One of the interesting things about reading David Kaiser’s How the Hippies Saved Physics was that it paints a very different picture of physics in the mid-1970’s than what you usually see. Kaiser describes it as a very dark time for young physicists, career-wise. He doesn’t go all that deeply into the facts and figures in the book, but there’s plenty of quantitative evidence for this. The claim of the book is that this created a situation in which many younger physicists were pushed to the margins, and thus began to work on marginal topics like quantum foundations, which thus began be be dragged back into the mainstream of physics.

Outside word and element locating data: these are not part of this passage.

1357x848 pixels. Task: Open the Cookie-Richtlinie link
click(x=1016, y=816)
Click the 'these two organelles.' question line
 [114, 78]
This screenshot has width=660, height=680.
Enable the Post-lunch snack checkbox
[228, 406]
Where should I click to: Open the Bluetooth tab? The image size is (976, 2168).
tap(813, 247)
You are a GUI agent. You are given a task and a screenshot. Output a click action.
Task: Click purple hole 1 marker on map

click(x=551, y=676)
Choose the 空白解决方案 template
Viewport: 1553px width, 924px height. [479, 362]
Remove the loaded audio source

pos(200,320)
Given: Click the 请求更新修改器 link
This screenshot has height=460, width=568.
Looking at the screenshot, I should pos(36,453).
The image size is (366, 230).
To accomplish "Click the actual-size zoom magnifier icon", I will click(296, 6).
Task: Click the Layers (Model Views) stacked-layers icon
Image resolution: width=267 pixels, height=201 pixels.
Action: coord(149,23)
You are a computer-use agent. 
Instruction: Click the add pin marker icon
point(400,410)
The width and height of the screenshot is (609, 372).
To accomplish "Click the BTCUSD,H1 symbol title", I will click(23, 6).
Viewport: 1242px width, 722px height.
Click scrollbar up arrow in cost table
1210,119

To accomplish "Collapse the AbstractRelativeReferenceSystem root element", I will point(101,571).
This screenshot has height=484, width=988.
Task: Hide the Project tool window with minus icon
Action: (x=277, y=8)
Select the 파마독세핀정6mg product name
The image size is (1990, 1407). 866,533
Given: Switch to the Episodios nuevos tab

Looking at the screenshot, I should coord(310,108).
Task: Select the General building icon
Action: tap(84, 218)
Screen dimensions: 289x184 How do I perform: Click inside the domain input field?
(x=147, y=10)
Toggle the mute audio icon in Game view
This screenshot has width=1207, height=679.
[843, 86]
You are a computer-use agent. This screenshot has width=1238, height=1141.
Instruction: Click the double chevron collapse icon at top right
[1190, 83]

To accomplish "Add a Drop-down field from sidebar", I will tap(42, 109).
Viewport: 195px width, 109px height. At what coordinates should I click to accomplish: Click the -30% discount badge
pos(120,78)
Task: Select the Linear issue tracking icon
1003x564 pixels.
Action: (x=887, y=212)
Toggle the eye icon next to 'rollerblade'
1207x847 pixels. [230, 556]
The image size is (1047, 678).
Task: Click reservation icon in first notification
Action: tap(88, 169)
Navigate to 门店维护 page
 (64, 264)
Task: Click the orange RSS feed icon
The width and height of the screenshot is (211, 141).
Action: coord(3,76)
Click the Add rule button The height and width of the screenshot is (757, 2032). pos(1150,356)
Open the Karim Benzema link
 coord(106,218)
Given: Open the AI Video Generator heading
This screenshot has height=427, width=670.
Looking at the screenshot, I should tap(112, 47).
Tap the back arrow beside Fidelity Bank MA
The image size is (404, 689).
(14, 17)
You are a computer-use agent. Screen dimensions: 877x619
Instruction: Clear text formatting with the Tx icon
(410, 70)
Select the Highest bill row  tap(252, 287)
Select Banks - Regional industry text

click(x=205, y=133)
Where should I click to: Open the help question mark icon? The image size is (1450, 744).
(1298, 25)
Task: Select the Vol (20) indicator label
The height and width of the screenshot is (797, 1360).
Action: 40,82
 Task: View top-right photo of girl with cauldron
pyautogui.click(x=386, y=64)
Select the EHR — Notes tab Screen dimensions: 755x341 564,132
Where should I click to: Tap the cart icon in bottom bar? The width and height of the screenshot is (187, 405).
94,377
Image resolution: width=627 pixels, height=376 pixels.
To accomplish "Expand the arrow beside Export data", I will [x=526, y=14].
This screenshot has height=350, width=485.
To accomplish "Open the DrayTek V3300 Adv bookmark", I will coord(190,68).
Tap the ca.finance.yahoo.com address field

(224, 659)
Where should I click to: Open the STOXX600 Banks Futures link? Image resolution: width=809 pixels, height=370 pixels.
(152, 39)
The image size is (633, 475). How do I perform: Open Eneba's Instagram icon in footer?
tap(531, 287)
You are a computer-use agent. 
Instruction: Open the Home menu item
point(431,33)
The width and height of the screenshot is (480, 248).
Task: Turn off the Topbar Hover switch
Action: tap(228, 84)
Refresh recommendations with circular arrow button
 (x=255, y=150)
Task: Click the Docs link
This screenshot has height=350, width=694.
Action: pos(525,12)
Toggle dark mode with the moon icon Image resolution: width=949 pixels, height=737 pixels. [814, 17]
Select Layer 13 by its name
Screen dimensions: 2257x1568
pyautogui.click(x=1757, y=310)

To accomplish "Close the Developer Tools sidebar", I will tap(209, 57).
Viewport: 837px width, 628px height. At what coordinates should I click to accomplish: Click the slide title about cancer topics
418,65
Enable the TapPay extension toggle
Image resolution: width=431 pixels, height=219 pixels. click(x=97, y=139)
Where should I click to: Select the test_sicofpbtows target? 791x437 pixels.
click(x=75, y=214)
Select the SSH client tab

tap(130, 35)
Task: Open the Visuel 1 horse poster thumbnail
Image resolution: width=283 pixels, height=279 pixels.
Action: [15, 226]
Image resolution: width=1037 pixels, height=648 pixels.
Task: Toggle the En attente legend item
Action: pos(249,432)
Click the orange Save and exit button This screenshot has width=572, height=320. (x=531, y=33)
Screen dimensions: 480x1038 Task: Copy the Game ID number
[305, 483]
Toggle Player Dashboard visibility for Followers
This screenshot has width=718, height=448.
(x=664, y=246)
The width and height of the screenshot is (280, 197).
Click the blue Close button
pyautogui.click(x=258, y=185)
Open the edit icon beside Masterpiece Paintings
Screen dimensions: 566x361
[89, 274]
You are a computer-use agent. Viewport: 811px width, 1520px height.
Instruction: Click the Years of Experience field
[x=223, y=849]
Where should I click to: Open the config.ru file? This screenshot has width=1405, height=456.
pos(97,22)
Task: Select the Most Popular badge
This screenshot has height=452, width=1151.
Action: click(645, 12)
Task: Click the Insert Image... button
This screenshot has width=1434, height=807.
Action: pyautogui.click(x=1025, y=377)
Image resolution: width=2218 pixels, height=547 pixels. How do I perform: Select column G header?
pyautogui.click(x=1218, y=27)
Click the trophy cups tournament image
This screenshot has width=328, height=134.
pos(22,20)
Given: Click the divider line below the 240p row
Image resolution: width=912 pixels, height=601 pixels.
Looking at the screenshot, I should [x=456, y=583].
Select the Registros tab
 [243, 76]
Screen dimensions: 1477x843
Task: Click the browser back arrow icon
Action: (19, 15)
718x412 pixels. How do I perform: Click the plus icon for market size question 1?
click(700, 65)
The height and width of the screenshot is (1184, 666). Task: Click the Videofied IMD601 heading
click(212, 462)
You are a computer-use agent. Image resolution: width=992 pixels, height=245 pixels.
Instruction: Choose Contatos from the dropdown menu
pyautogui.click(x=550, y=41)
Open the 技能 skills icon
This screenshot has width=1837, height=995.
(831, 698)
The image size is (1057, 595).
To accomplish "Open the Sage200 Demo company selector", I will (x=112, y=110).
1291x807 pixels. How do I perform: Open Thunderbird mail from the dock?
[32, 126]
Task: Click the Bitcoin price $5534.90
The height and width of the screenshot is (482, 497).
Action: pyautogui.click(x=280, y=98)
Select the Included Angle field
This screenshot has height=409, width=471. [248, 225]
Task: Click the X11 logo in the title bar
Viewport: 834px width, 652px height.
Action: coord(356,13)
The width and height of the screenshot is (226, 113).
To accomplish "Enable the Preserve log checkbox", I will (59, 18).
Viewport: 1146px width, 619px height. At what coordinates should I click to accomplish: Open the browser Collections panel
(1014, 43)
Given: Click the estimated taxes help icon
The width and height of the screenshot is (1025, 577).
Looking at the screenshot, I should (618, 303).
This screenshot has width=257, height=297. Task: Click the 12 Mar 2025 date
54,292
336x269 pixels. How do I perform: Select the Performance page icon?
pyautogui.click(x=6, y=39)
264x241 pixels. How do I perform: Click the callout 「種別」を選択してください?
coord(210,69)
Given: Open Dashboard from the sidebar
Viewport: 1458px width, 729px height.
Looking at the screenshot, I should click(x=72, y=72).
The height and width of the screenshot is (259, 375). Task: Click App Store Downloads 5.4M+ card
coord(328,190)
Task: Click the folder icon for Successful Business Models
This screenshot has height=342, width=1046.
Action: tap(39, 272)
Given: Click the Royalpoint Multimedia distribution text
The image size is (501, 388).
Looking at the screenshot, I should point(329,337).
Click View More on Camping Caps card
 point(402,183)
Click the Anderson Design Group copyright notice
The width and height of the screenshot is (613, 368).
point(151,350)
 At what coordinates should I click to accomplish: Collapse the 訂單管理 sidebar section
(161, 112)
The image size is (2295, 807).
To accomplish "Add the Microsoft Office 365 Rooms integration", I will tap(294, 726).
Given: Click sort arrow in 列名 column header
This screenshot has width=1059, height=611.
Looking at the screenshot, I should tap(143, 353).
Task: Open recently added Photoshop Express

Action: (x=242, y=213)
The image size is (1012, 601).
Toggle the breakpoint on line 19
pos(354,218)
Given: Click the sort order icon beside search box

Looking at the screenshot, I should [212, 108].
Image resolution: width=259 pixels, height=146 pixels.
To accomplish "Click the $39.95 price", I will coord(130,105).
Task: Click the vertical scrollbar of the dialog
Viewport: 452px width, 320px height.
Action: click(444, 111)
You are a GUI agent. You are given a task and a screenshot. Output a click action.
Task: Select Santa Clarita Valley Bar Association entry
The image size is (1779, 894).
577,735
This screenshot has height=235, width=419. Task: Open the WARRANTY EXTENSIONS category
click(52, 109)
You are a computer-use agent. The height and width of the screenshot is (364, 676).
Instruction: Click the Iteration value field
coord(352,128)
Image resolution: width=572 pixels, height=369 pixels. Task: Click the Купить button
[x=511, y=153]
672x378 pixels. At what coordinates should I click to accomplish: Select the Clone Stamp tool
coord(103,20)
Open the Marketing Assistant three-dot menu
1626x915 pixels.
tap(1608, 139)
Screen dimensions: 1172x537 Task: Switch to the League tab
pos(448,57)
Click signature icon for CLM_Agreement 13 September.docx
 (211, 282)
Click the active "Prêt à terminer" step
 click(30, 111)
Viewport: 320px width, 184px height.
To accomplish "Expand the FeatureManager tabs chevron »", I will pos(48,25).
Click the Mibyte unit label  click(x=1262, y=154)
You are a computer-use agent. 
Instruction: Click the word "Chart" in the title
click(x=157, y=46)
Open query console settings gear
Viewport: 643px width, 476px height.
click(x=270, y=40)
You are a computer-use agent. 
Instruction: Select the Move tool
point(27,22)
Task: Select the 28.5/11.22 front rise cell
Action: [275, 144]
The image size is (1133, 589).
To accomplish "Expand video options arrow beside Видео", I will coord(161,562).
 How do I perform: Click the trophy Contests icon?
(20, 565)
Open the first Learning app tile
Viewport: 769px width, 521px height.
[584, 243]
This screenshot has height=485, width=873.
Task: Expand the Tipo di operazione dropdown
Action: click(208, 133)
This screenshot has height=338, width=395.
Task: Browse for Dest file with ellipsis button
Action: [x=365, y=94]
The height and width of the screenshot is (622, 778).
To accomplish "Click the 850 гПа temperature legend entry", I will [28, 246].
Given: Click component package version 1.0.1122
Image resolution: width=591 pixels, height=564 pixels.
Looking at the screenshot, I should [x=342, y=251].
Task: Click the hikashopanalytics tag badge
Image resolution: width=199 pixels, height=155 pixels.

The interesting thing about this is that it’s starkly different from the way physics history is often described. I’ve read a whole bunch of popular-audience books about physics in the last several years, most of them with a particle physics slant, and there, the 1970’s are almost always depicted as a sort of golden age– the third-generation particles began to be discovered, electroweak unification was worked out and the pieces of the Standard Model all fell into place. The W and Z bosons were discovered in the early 1980’s, bringing to a close the real glory days of theoretical particle physics. Everything since then has been just wandering in the wilderness, with lots of grand ideas that just haven’t panned out.
It’s an interesting contrast, and a nice reminder (as if one were needed) that theoretical particle physics is not and never has been the whole of physics. The fact that the same rough time period that is usually presented as a golden age for one subfield was actually part of a gigantic crash for the field as a whole.
It also makes me wonder a bit if there is any kind of causal link between the job crash, the peaking of particle theory, and the rise of other fields of physics. That is, if the increase in the number of really smart people thinking about foundational issues in low-energy quantum physics had to do with the until-then relentless forward march of particle theory breaking up as well as the general difficulty of finding a job. If all the good ideas in high-energy theory started to dry up, some of the changes in emphasis could also be related to people shifting to more tractable problems.
I suspect this isn’t really a major factor– very few of the people who made significant advances in fundamental quantum mechanics at this time seem to be frustrated particle theorists. They either come from other subfields like AMO physics (John Clauser’s day job was as a postdoc with Charles Townes, Alain Aspect came from an AMO background), or were part of John Wheeler’s always idiosyncratic research program. But it’s something that occurred to me, and it would be interesting to see not only the change in the total number of Ph.D.’s and jobs but the distribution of those degrees and jobs among subfields of physics.
On a vaguely related note, another thing that occurred to me was that some of the change in the job market might’ve been a shift from science to engineering. That is, after the 1960’s or so, the technological basis for a lot of the things we were spending money on stopped changing quite so rapidly. Once integrated circuits took over, technological advancements were less about making new fundamental breakthroughs than making refinements in the operation of existing technologies– in other words, they shifted from being the sort of thing you need academic physicists for to the sort of thing you need professional engineers for.
I’m not sure whether this is a real factor or not– I suspect that a lot of the cash flow changes were a real overall decrease int he amount of money put into new science and technology, and that any disciplinary shift was just a perturbation on top of that. But again, it’s interesting to think about, partly because it fits with a lot of physics lore about the job market back when I was starting grad school. A lot of physicists in the early 1990’s attributed part of the poor job market for physics graduates to the rise of specialist engineering programs. The claim was that companies doing technological development used to hire physics graduates all the time to do engineering work, on the theory that anybody who could get a degree in physics could pick up, say, optical systems engineering on the job; once there started to be significant numbers of engineering majors with specific experience in optical systems, they started getting hired ahead of the physicists, because why hire a generalist who you have to train on the job when you can hire somebody with specialist training in what you want them to do? It’s not clear to me whether this was actually true or just a consolatory myth invented by unemployed physicists; it would be interesting to see if there are any numbers to bear this out.
Anyway, those are a couple of additional issues that occurred to me while I was reading the book. I know I have at least a few readers whose careers encompass the early 1980’s; any recollections people may have of what was going on in the discipline(s) at that time would be most welcome in the comments.